4. Quelling the crypto mania
Investment tycoons went on record discrediting cryptocurrencies in 2022. In June, Bill Gates called cryptocurrencies and their variants ‘shams based on the greater-fool theory’. This theory states that the price of overvalued assets will continue to rise since more people are willing to pay more for such assets. Warren Buffet has been even more caustic with his scepticism of crypto. At the annual Berkshire Hathaway shareholders’ meeting in May 2022, the iconic investor compared Bitcoin with farmland, saying that farmland is a productive asset that has an intrinsic value; the value of Bitcoin, on the other hand, ‘depends on the next guy paying you more than the last guy got’.
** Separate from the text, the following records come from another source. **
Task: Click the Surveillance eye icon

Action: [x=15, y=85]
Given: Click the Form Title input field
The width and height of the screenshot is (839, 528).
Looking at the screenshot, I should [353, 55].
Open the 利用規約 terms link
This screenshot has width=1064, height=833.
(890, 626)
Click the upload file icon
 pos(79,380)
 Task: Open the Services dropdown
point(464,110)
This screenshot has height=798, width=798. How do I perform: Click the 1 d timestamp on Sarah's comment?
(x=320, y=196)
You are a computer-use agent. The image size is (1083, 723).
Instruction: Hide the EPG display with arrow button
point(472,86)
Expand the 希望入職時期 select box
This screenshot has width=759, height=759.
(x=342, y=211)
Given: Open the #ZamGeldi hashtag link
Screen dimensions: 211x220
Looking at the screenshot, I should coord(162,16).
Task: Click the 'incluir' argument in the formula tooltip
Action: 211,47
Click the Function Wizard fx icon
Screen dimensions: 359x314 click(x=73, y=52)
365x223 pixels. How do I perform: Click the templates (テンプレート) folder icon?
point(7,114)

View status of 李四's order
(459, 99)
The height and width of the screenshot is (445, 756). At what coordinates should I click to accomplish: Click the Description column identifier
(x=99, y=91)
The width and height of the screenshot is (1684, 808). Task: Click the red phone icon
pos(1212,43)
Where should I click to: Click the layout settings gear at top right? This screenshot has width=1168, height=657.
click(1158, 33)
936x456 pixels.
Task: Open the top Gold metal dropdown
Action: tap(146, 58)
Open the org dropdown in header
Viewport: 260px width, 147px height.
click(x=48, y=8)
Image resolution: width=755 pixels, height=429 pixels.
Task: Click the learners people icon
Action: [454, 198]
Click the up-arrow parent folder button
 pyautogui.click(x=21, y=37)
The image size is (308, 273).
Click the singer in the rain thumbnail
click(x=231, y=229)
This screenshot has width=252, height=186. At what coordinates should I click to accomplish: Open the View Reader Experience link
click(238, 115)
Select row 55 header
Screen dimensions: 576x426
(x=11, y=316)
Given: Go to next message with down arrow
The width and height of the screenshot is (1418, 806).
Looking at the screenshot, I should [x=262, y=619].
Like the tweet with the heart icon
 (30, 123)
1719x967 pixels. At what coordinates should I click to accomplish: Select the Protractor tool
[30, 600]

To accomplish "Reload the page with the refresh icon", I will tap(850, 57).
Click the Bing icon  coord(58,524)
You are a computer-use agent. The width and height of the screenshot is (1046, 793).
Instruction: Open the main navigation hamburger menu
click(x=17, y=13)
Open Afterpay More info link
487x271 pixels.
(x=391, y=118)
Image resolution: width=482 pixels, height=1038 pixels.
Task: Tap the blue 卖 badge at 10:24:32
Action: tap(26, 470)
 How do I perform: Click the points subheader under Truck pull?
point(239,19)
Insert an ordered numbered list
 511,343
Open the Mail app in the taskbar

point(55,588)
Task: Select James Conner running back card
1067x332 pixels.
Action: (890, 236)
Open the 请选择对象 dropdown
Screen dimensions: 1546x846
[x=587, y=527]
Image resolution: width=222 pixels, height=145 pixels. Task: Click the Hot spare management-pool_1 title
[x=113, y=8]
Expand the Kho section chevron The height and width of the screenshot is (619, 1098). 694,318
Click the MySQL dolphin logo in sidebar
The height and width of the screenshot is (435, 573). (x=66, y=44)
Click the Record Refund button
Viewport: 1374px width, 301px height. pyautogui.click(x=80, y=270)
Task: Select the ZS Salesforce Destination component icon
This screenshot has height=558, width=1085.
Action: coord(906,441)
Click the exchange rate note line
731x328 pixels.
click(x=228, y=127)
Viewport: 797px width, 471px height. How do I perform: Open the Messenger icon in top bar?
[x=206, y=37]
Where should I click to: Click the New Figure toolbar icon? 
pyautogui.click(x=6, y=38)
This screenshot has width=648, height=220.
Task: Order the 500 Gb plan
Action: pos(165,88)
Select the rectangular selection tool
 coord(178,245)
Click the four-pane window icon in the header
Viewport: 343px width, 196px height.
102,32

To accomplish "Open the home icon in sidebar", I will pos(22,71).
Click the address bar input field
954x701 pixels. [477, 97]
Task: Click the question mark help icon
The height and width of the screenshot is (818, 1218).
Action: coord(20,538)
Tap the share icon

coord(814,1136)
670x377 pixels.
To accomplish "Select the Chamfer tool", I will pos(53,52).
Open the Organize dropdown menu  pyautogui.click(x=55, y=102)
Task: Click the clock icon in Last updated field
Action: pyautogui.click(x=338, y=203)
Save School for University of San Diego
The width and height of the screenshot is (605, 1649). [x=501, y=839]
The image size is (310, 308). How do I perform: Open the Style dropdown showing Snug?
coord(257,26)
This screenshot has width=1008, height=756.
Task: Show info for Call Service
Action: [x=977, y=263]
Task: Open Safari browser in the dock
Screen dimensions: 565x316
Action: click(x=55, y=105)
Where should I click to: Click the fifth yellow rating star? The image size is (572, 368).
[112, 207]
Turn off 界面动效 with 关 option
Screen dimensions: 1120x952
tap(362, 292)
Vitalik Buterin, the creator of the blockchain Ethereum platform, expressed his fear and dread about crypto in an interview with Time in March 2022. According to him, although crypto has made finance more transparent and accessible, it has also facilitated tax evasion and money laundering. Moreover, the crypto market has allowed a small group of people to become filthy rich. These voices of doubt, dissent, and distrust will be instrumental in tempering the rising tide of crypto.
5. Tax it or ax it
Given the magnitude of disruption crypto can cause to the overall economic health of a country, governments around the world are coming up with laws to tax crypto transactions, which is also the most efficient way to regulate the market at present. India, for example, announced in its Budget 2022 that any income accrued from cryptocurrency transfers would incur a flat tax of 30%. Additionally, the government would apply a Tax Deducted at Source (TDS) of 1% on any crypto payment. Developed countries like Germany, Canada, and the UK have been taxing crypto for several years. While these countries attempt to regulate crypto through taxes, others have outright banned these currencies. For instance, in 2022, Russia banned crypto, claiming that it threatened the country’s financial stability and security. Similarly, the Central Bank of Bolivia decided to impose a complete prohibition on cryptocurrencies in 2022.
A ray of hope
Originally, digital currencies powered by blockchain aimed at bringing transparency to financial transactions. Unfortunately, extreme volatility and sudden bankruptcies have tarnished the image of crypto, forcing countries to take harsh measures to either remove or regulate these assets. However, a ray of hope still seeps through the gloomy clouds of speculation. While some countries are oppressively taxing crypto or simply banning it altogether, many are emerging as tax havens for these assets. For instance, individual investing and crypto trading are tax-free in Switzerland and Singapore. Other countries, such as Portugal, Malta, Germany, and Belarus, also have crypto-friendly tax regulations. Crypto investors are thus not wholly abandoned. Additionally, there is a high likelihood that they will pull their monies out of crypto-wary economies and inject them into more welcoming regimes. Whether this potential exodus impacts other investment avenues in countries remains to be seen.